Researchers at Oak Ridge National Laboratory (ORNL), under the U.S. Department of Energy, have developed a robotic platform to autonomously gather soil samples and monitor plant-environment interactions in real-time. This development aims to enhance understanding of carbon cycling and improve predictions of bioenergy crop productivity.
The platform, named sensors, machine vision, automation, and robotics for transforming plants field series (SMART Plant F-Series), integrates latest technologies like GPS and LiDAR for precise navigation and data collection. Demonstrated at ORNL’s SMART field site, the robot efficiently collects soil samples without disturbing plants, supporting efforts to explore plant-soil dynamics critical for carbon storage and biomass production.
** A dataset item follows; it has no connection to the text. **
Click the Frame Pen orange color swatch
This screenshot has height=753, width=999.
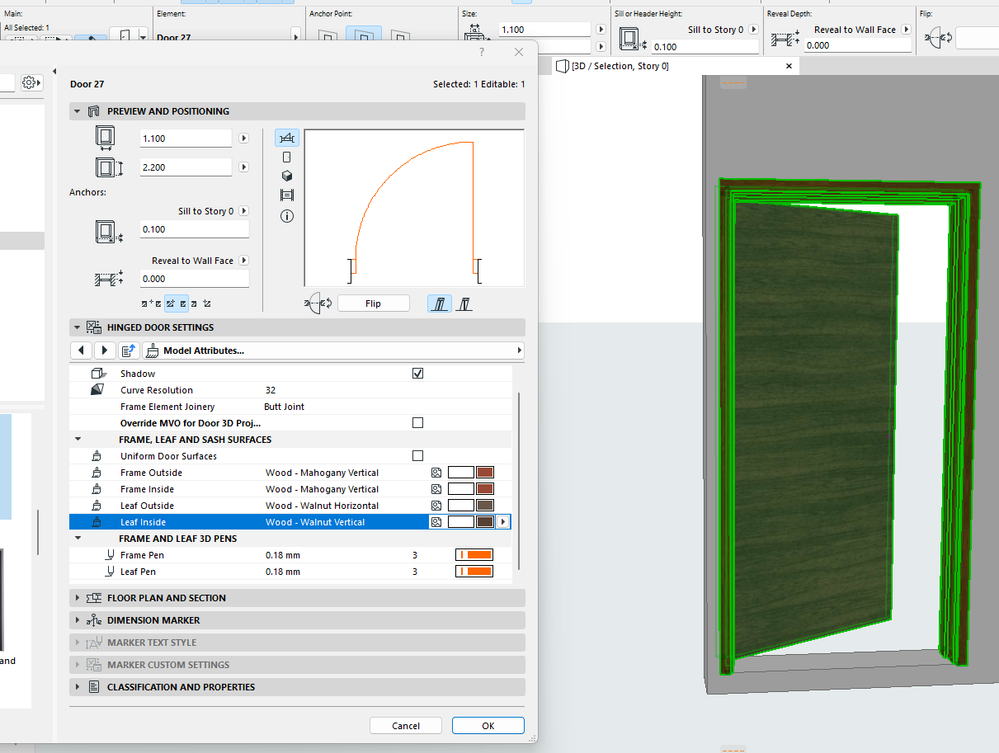tap(475, 555)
This system holds significant potential for researchers in environmental science, agriculture, and bioenergy. Scientists focused on climate change can use its real-time data to refine carbon models, while bioenergy researchers may utilise it to improve crop yields and sustainability. Farmers and ecological managers could also benefit from its ability to monitor soil health and identify factors that influence plant resilience.
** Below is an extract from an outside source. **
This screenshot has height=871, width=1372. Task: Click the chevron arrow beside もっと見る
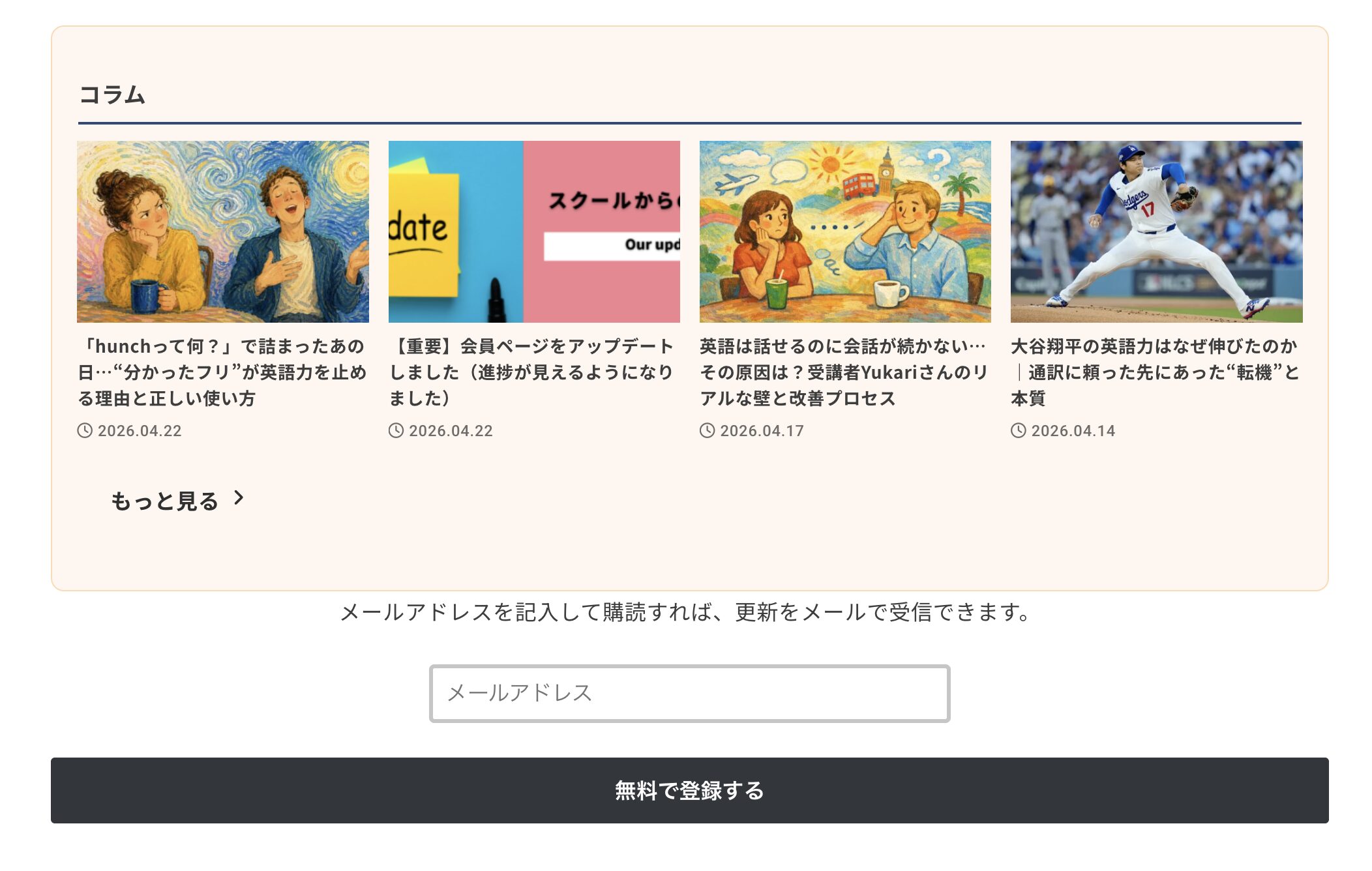239,498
“We’ve gathered vast data on aboveground plant structures, but belowground interactions remain elusive,” said Udaya Kalluri, project lead and senior biosciences researcher. The system bridges this gap by linking laboratory analysis to field data through automated sampling at designated coordinates, resulting in clear data integration.
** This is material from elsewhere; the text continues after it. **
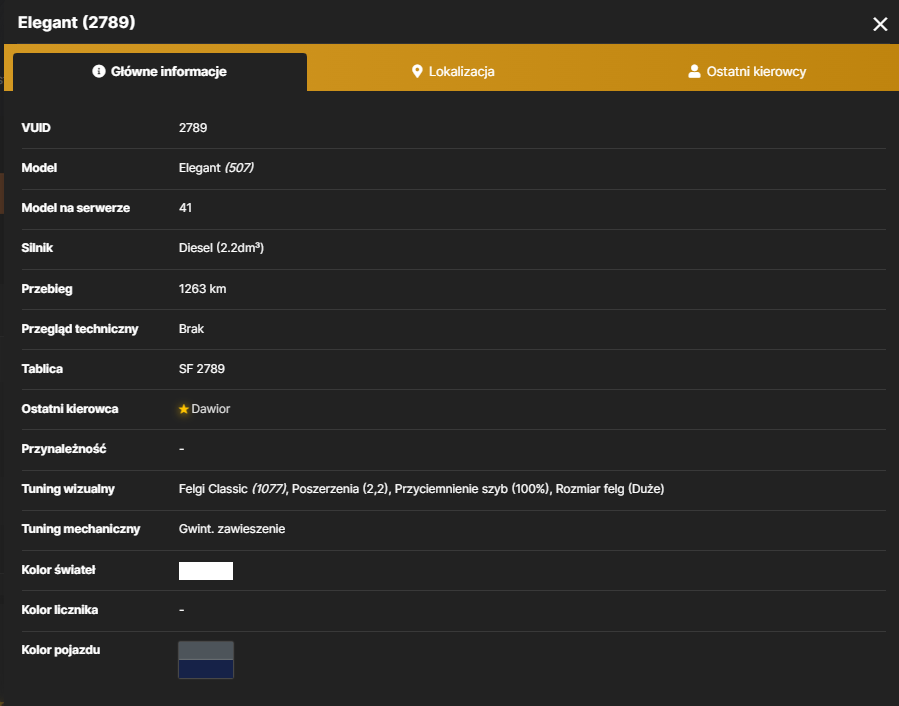This screenshot has width=899, height=706.
Task: Click the Felgi Classic (1077) tuning text
Action: tap(232, 489)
The robot, adapted from a commercial platform, features advanced sensors, 3D-printed components, and electromechanical systems for sample collection. Engineers customised its capabilities to autonomously navigate and return with up to four soil samples. “This technology supports scientists and farmers by automating data gathering, allowing them to focus on analysis,” said Chris Masuo, a robotics engineer, ORNL.
ORNL’s advanced plant phenotyping laboratory (APPL) complements this system by providing insights into plant traits through imaging technologies. Future upgrades include underground imaging for root studies, further aligning lab and field research.
The ultimate vision involves deploying fleets of these robots across ecosystems to create interconnected networks for real-time monitoring and smart management. Enhanced sensors may also detect early signs of environmental stress or disease, bolstering sustainable farming and ecosystem resilience.
This cross-disciplinary project underscores ORNL’s commitment to advancing bioenergy research and providing practical tools for sustainable land management.